GREAT KIDS: Tyler Rivera, 17
Gazette, The (Colorado Springs), Jun 29, 2010 by Willow Welter
“Tyler Rivera was meant to be a gymnast,” wrote his sister, Stacy Rivera.
“Before birth, during his first ultrasound, the doctor had trouble taking measurements because Ty was doing flips in the womb. Apparently he was in a hurry to get here, too, because he was born two months premature, weighing in at only 3 pounds, one-half ounce at birth. He spent the first six weeks of his life living in the NICU at Memorial Hospital, but miraculously, he fought and grew up to be a very healthy little boy.”
Stacy Rivera, 35, said their mom enrolled Tyler in gymnastics when he was just 3 years old – “to curb his passion for doing flips and somersaults off of the living room furniture. Ty fell in love with gymnastics and began competing in the sport at age 6.”
By age 13, he’d won state-level championships and earned the chance to compete in the prestigious national BlackJack Championship in Las Vegas.
Tyler, who will turn 18 in August, said in a phone interview he’s always enjoyed gymnastics – except for a little doubt “right around when I was becoming a teenager.” But he stayed determined.
“Ty made it clear that he wanted to go away to college and join a college-level gymnastics team,” his sister wrote. Last “fall, he made the decision leave Widefield High School and enroll in Colorado Springs Early Colleges charter school so that he could begin taking college courses to better his chances at getting into a good college.”
Tyler said CSEC is much different from Widefield.
“It’s definitely much smaller,” he said. “There’s smaller class sizes, and it has kind of a college feel to it. It’s also a charter school. So it seems to just be a little more serious than Widefield.”
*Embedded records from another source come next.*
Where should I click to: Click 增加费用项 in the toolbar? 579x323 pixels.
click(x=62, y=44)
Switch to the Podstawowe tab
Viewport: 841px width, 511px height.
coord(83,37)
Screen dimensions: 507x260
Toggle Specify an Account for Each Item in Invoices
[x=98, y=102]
Another reason Tyler switched schools, he said, is so he could have an extra year of high school to hone his gymnastics skills. But on the new course, he hit rough waters.
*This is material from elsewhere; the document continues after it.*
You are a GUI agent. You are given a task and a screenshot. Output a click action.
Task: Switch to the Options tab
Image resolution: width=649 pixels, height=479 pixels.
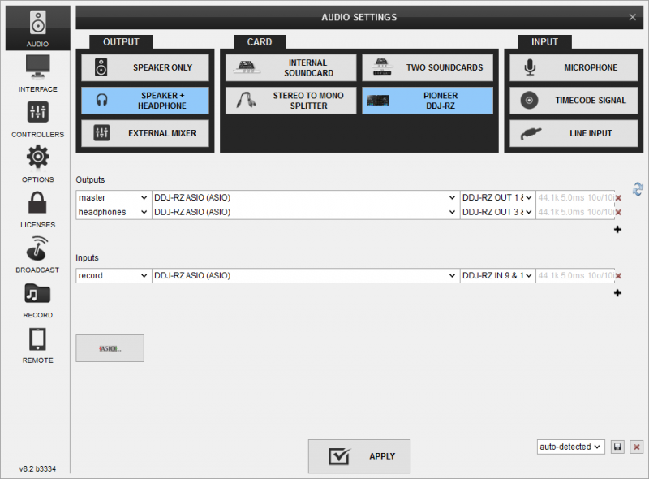37,164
“Unfortunately, on Labor Day weekend, 2009,” wrote his sister, “he suffered a bad fall in gymnastics practice and broke his neck. He was rushed to the hospital and taken into emergency surgery to stabilize him. He had a lot of weakness on the left side of his body, and we weren’t sure if he would get his strength back or ever be back to full capacity, much less compete in gymnastics ever again.
“Thankfully, the surgery was a success (they fused two vertebrae). The doctors said if the injury had been just a hair lower or higher, he might have been paralyzed from the neck down.”
After the injury, Tyler missed two weeks of school and had to wear a neck brace for three months. He said it wasn’t easy to keep up with his schoolwork, but his teachers were understanding and helped him stay on top of it.